TEXT SECTION:
— START —

Public reports show that information and communication technologies (ICTs) challenge traditional reading and learning habits in ways that lead to social divisions. As people read less printed material, a socio-economic and generational gap emerges between digital natives with limited attention spans and critical reading-skills, and expert readers who combine traditional and digital reading.

Europe wields immense cultural influence through its educated readership, international stature of its publishing industry and an editorial diversity largely supported by fixed book prices. But new devices (audiobooks, e-books, tablets,) are reshaping the roles of authors and publishers inspiring new commercial strategies and creating new experiences for readers, who are confronted with texts in multiple versions and formats.

As anticipated by Donald McKenzie in Bibliography and the sociology of texts (Cambridge University Press, 1984, pp. 70-71), a 1984 founding book for both historical and contemporary Book and Reading studies at large, the digital revolution entices an era and cultural literacy in which “ we do not buy the book so much as the time in which to read it. With new forms of text, we buy, in bulk, the reading, viewing, or listening time in the form of an entrance fee to the cinema, a hiring fee for the disc or video {…}, or we pay an access fee for the information in a data bank.”

— END —

INSTRUCTIONS:
A – In the passage on digital reading, what largely supports editorial diversity in Europe?
B – Print the stretch from "Europe wields immense" through "versions and formats." in the passage on digital reading.
The material after this passage comes from a different source.

DATA EXCERPT:
— START —

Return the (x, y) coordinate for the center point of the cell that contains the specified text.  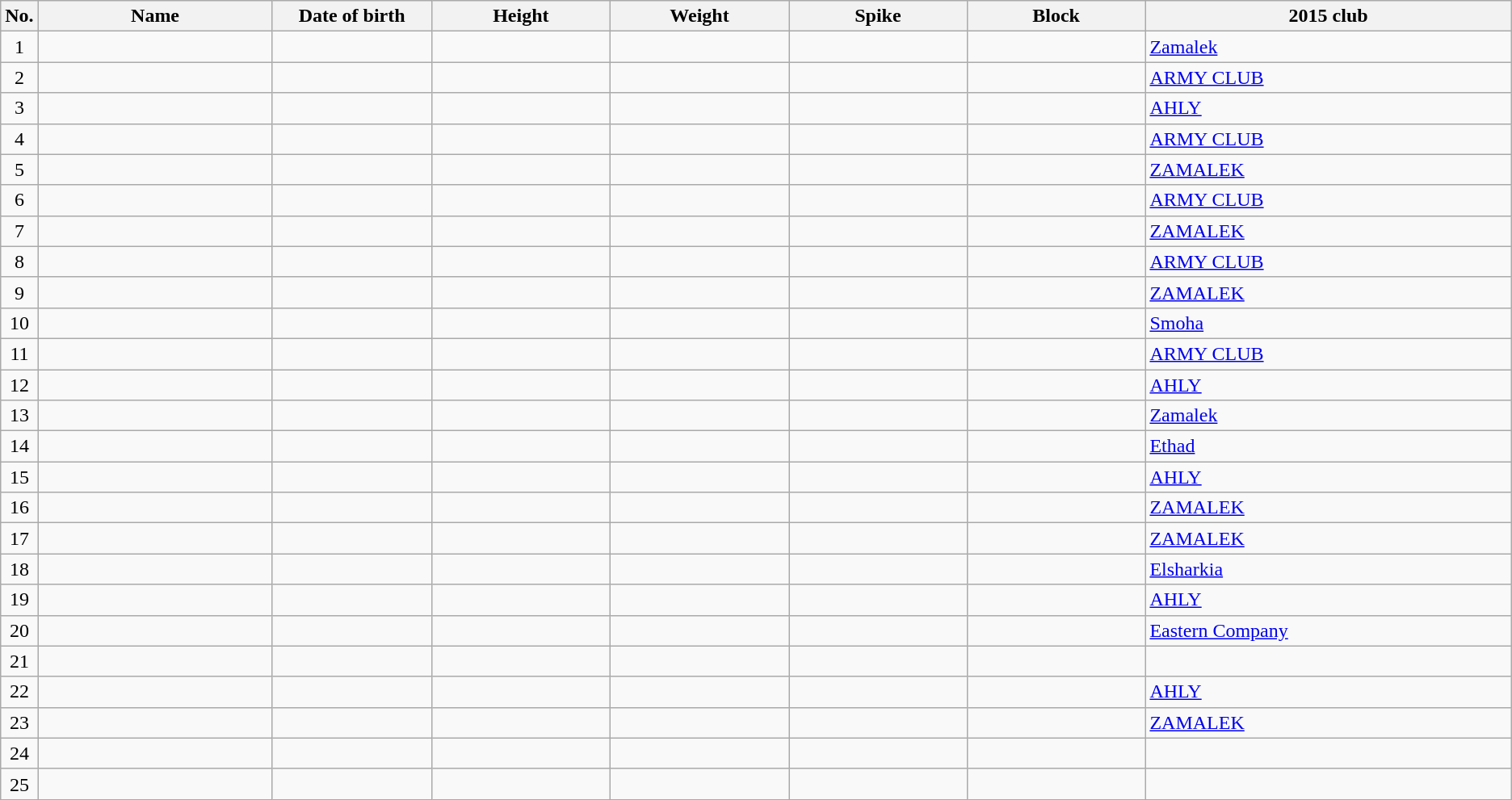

— END —

RESPONSES TO THE EXERCISE:
A – Fixed book prices

B –
Europe wields immense cultural influence through its educated readership, international stature of its publishing industry and an editorial diversity largely supported by fixed book prices. But new devices (audiobooks, e-books, tablets,) are reshaping the roles of authors and publishers inspiring new commercial strategies and creating new experiences for readers, who are confronted with texts in multiple versions and formats.